Would like to know as well please share.


----------



## R-T-B (Jun 26, 2018)

lexluthermiester said:


> I would say it's a reason to give them the virtual smack down..



I mean, they’ve been hosting third party ads on their site for literally months.  They had fake “flash update” ads slip through a partner ad recently that they removed.

This is likely the same, advertising abuse.  That said, why they feel the need to advertise on a site that is already selling you shit is beyond me...


----------



## Static~Charge (Jun 26, 2018)

DRDNA said:


> what app are you using for that detection? NoCoin app doesnt show newegg as having a miner...confused...





dj-electric said:


> Yeah.
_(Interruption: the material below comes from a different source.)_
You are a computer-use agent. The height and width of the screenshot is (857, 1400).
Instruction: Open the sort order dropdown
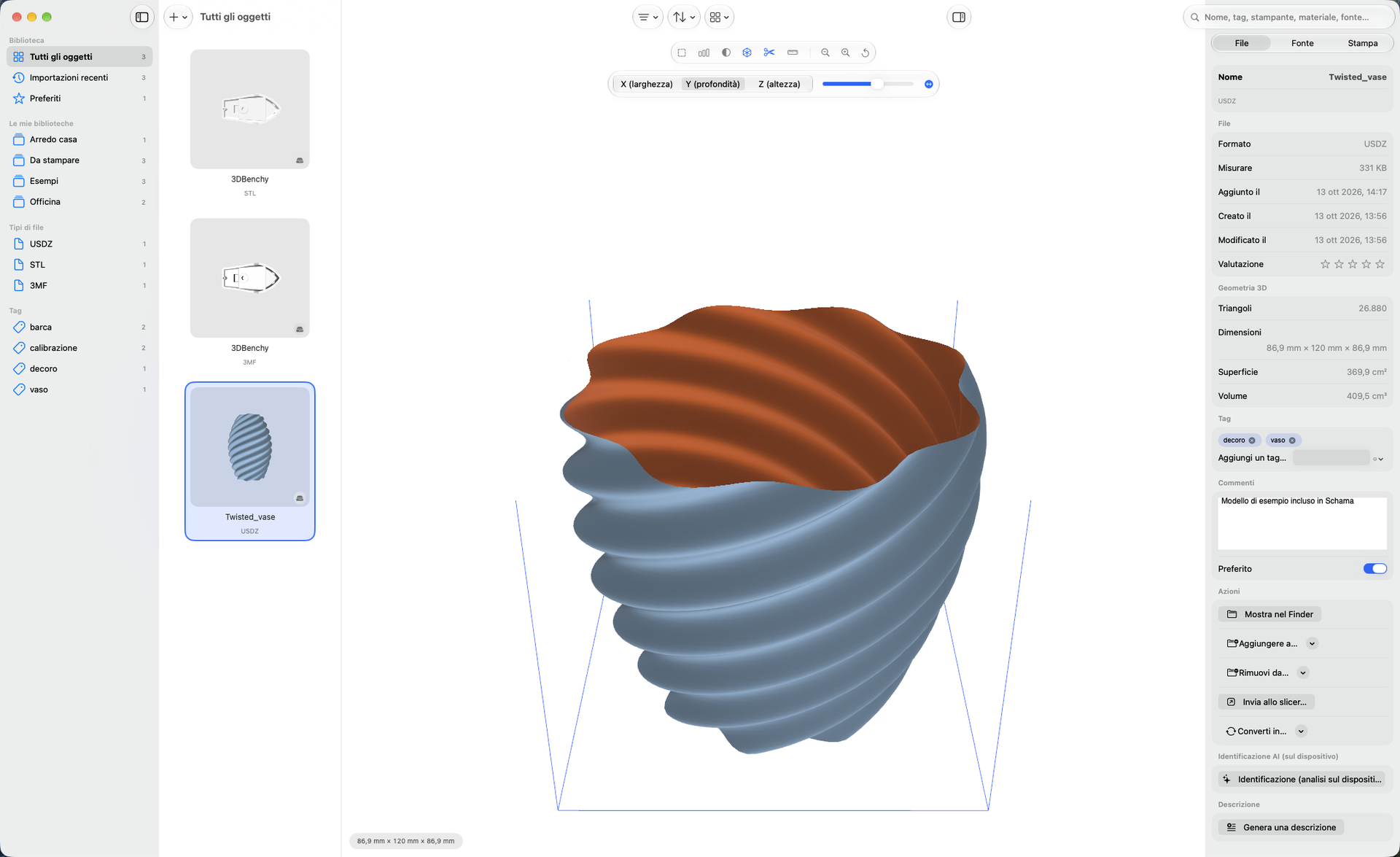pos(683,17)
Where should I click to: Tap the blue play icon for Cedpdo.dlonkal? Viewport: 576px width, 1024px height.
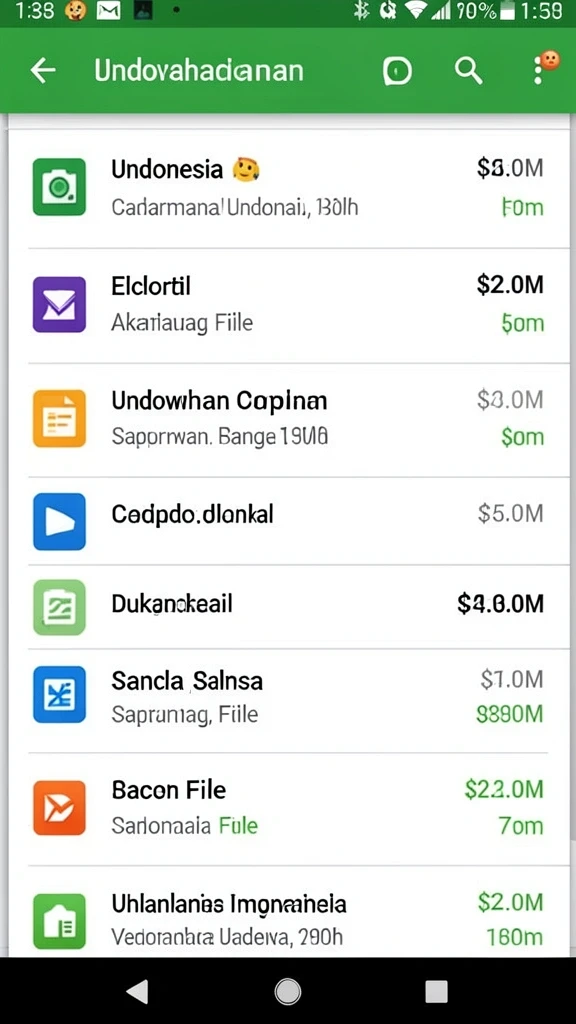pos(59,521)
What addon is this?


I'm using Mining Blocker 0.53, and it doesn't like the b-s that Newegg is up to.


----------



## lexluthermiester (Jun 26, 2018)

DRDNA said:


> what app are you using for that detection? NoCoin app doesnt show newegg as having a miner...confused...





dj-electric said:


> Yeah. What addon is this?





Vario said:


> Would like to know as well please share.


Literally called "Mining Blocker" for Firefox.


Static~Charge said:


> I'm using Mining Blocker 0.53, and it doesn't like the b-s that Newegg is up to.


And that is the current version.


----------



## Kissamies (Jun 27, 2018)

This made me finally also install a mining blocker.


----------



## lexluthermiester (Jun 27, 2018)

remixedcat said:


> Ever since the fake GPU and CPU thing I've been weary of them. I only have bought a couple cheap wifi adapters lately and a 100 dollar dell latitude, but that dell is going to be the last thing I ever get if they keep up this shit.


To be fair, it's still a good place to get stuff, you just have to be careful what you click on.


----------



## remixedcat (Jun 27, 2018)

lexluthermiester said:


> To be fair, it's still a good place to get stuff, you just have to be careful what you click on.



Yeah I gotta pay a lot of attention to the "sold by whatever" thing. Still out of principal it's greasy tho...


----------



## Ryandh (Jun 27, 2018)

this is false positive.  I can see the same miner running on my machine. the miner called "moneta"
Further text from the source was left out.